_Stored data_

• • • • •

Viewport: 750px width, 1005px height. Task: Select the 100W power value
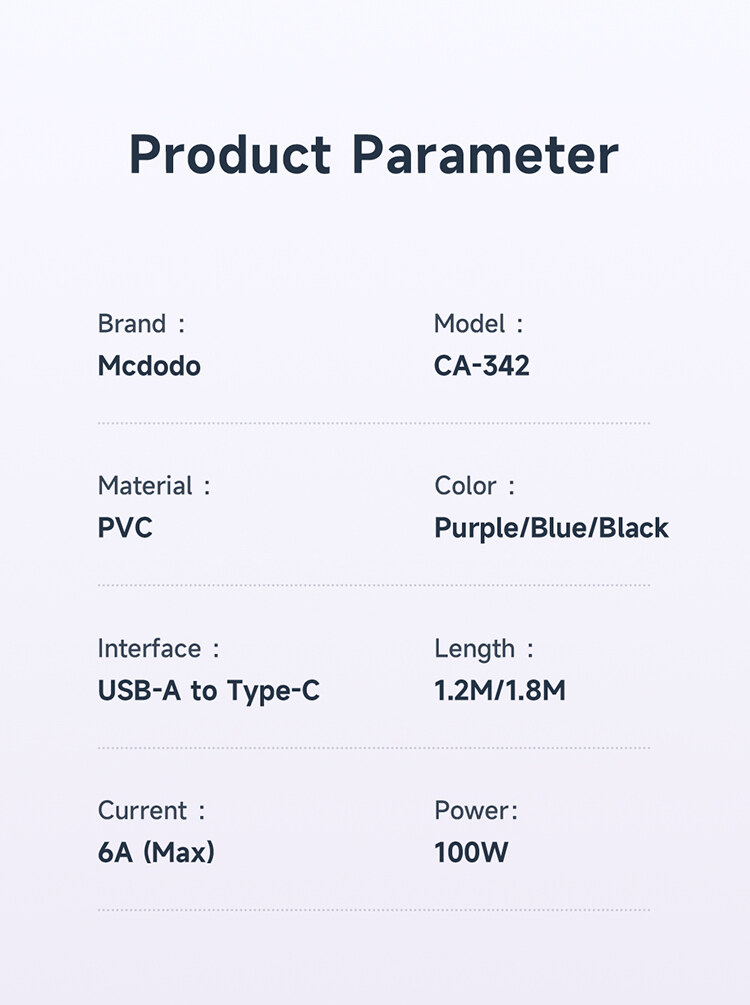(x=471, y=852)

• • • • •

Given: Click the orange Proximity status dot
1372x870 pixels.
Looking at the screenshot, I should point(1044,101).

• • • • •

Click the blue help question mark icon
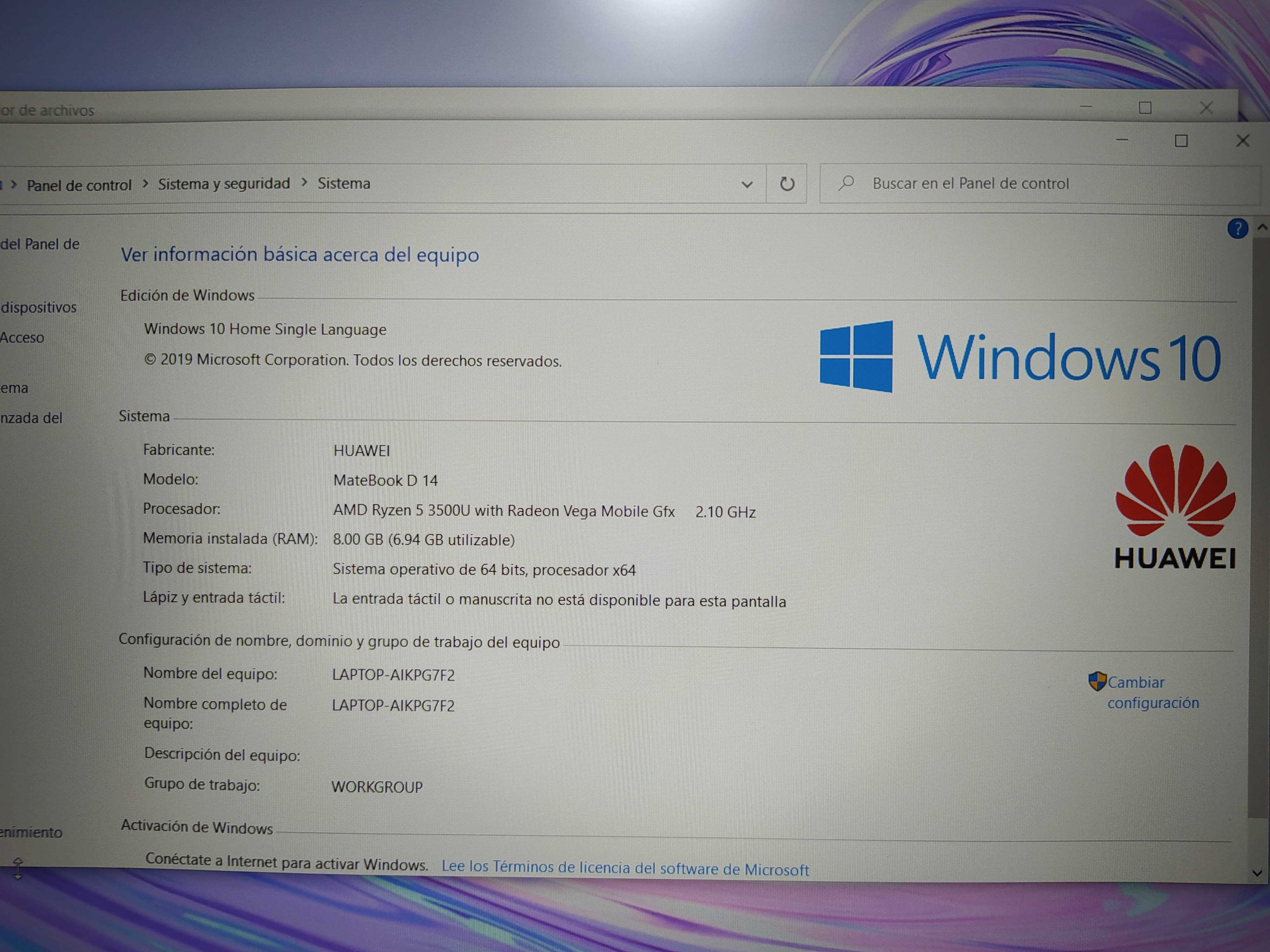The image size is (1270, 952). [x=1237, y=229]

• • • • •

_Instruction_
Quote the records word for word, starting with the line that contains "Viewport: 750px width, 1005px" and continuing through the line that contains "(x=471, y=852)". Omit the pictures from your answer.

_Answer below_
Viewport: 750px width, 1005px height. Task: Select the 100W power value
(x=471, y=852)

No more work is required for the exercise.